[Opening AVAILABLE DATA section]
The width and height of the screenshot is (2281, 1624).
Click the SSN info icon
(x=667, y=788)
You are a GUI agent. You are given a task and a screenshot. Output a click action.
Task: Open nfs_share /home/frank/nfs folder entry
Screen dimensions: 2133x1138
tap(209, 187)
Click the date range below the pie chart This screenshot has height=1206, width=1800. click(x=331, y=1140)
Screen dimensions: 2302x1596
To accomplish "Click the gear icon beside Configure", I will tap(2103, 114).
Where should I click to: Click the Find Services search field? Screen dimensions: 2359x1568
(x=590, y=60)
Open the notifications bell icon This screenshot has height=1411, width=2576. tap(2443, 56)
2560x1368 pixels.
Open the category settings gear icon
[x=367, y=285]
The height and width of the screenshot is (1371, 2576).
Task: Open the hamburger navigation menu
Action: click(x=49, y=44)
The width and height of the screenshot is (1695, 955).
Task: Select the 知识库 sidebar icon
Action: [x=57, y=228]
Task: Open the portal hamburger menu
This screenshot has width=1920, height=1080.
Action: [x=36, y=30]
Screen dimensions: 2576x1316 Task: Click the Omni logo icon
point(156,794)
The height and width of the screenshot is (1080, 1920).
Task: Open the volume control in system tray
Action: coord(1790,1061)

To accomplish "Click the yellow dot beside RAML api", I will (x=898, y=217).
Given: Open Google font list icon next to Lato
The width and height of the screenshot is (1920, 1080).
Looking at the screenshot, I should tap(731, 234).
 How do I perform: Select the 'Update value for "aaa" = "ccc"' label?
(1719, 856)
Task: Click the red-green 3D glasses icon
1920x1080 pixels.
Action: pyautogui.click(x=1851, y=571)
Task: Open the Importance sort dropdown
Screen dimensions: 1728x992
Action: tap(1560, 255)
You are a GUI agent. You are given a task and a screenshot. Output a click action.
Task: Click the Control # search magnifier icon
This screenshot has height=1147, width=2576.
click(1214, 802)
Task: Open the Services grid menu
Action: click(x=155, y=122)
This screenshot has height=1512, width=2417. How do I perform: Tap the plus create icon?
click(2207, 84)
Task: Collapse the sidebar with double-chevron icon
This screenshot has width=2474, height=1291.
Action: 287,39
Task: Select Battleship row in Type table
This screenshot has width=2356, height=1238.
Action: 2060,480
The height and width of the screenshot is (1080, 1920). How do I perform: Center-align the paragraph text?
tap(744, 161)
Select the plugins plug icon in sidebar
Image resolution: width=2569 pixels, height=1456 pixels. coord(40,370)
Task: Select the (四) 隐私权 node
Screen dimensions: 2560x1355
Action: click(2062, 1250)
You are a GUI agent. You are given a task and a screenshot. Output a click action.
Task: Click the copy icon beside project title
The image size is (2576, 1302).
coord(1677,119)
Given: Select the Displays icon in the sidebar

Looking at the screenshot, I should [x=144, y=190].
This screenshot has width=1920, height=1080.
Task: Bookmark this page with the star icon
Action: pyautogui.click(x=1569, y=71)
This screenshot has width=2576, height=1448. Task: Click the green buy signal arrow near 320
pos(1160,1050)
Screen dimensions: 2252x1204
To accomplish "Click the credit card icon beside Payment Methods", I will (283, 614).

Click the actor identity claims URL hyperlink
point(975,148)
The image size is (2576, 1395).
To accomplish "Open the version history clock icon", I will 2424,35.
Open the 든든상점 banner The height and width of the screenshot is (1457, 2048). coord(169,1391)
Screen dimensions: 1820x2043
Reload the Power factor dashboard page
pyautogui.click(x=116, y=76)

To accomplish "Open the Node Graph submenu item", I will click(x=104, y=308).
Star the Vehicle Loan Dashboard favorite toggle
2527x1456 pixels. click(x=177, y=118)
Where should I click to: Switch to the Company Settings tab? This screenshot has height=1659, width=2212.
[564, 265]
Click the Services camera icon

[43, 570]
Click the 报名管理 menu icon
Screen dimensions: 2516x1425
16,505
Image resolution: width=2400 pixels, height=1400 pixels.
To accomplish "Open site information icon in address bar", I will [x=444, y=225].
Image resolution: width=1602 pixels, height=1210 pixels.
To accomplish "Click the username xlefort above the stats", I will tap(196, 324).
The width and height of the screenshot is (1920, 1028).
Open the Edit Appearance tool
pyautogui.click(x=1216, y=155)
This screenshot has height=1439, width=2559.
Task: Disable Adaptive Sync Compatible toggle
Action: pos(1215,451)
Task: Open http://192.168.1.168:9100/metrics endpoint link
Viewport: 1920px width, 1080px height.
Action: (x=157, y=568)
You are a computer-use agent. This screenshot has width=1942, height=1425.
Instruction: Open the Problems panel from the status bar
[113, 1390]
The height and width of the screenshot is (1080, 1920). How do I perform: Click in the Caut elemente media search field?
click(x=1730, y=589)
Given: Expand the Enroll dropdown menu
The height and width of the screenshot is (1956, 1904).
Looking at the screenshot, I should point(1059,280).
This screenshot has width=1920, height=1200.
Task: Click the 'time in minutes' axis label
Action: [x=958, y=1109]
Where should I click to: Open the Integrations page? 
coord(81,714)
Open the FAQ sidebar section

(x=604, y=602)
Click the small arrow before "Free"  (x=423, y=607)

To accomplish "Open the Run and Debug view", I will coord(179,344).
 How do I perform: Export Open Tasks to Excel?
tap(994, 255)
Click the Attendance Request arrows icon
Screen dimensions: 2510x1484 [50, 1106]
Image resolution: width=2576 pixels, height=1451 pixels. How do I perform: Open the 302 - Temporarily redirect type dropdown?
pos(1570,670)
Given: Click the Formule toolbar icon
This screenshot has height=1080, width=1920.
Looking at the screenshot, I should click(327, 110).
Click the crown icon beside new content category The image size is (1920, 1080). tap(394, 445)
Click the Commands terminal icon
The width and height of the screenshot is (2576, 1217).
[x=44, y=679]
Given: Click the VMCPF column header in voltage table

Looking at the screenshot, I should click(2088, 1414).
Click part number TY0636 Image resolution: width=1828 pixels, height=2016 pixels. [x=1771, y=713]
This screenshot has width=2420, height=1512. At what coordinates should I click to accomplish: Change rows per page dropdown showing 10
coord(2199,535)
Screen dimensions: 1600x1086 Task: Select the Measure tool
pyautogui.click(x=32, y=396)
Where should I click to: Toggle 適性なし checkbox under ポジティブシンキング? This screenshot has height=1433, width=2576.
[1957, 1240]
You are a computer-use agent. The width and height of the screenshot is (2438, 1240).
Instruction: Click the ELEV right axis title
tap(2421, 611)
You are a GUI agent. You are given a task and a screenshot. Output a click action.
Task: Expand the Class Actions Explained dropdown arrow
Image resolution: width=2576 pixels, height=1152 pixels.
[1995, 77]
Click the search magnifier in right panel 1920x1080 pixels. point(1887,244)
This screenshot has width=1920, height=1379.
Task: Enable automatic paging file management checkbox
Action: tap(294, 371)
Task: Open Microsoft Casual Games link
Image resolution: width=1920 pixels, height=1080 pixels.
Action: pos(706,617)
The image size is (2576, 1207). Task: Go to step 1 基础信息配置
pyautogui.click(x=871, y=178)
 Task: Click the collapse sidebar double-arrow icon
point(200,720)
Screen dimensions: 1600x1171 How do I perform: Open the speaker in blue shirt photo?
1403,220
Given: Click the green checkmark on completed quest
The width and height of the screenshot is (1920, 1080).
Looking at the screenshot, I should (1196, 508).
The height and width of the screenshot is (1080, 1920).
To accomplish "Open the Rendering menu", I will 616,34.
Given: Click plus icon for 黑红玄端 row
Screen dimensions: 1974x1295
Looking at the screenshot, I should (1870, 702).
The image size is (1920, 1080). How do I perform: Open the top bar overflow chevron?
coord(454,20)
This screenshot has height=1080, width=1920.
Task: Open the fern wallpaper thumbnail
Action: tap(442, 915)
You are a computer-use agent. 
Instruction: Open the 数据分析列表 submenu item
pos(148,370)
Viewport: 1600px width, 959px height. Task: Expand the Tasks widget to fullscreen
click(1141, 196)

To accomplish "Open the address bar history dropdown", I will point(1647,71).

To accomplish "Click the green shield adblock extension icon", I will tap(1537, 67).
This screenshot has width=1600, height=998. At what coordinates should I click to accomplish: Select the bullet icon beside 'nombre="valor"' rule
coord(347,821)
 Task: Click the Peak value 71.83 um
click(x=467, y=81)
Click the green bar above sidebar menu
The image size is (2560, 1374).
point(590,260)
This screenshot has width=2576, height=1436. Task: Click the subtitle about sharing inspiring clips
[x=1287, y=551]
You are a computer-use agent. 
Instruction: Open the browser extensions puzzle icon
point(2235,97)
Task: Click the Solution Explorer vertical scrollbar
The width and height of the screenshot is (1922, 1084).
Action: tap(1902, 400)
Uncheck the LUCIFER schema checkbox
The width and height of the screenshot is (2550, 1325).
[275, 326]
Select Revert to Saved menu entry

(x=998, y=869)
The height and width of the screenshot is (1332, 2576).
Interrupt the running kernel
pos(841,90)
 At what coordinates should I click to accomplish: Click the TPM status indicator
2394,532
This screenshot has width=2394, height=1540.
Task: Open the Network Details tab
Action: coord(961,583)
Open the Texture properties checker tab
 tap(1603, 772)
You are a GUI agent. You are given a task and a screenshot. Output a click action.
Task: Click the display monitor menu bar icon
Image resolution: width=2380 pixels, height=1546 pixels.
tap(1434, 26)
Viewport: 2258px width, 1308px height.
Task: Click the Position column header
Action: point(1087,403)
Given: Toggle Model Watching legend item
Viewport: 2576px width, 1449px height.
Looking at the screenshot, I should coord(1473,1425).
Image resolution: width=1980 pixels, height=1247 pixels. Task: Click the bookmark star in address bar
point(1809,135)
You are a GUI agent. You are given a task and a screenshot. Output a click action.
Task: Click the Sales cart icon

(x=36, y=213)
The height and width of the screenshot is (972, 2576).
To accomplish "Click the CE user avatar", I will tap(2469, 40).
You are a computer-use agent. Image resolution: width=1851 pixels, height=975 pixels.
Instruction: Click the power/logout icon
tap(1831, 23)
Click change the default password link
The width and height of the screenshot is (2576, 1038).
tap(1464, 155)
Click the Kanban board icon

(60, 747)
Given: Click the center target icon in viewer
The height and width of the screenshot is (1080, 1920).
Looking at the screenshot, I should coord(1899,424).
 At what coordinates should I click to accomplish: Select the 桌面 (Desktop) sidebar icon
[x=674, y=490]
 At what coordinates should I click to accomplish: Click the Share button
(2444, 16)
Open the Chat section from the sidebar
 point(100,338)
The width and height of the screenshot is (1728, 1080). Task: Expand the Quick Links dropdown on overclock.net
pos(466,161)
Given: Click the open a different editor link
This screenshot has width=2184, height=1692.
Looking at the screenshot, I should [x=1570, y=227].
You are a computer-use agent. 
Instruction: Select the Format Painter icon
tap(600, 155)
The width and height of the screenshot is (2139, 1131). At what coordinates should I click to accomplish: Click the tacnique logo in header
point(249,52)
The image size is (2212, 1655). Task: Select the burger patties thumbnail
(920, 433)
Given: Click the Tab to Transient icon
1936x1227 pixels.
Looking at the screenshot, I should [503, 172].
[Closing AVAILABLE DATA section]
→ **WHAT IS EXPECTED**
For this task, copy every line of the material in which "history" appears.

→ **REPLY TO THE TASK**
To accomplish "Open the version history clock icon", I will 2424,35.
To accomplish "Open the address bar history dropdown", I will point(1647,71).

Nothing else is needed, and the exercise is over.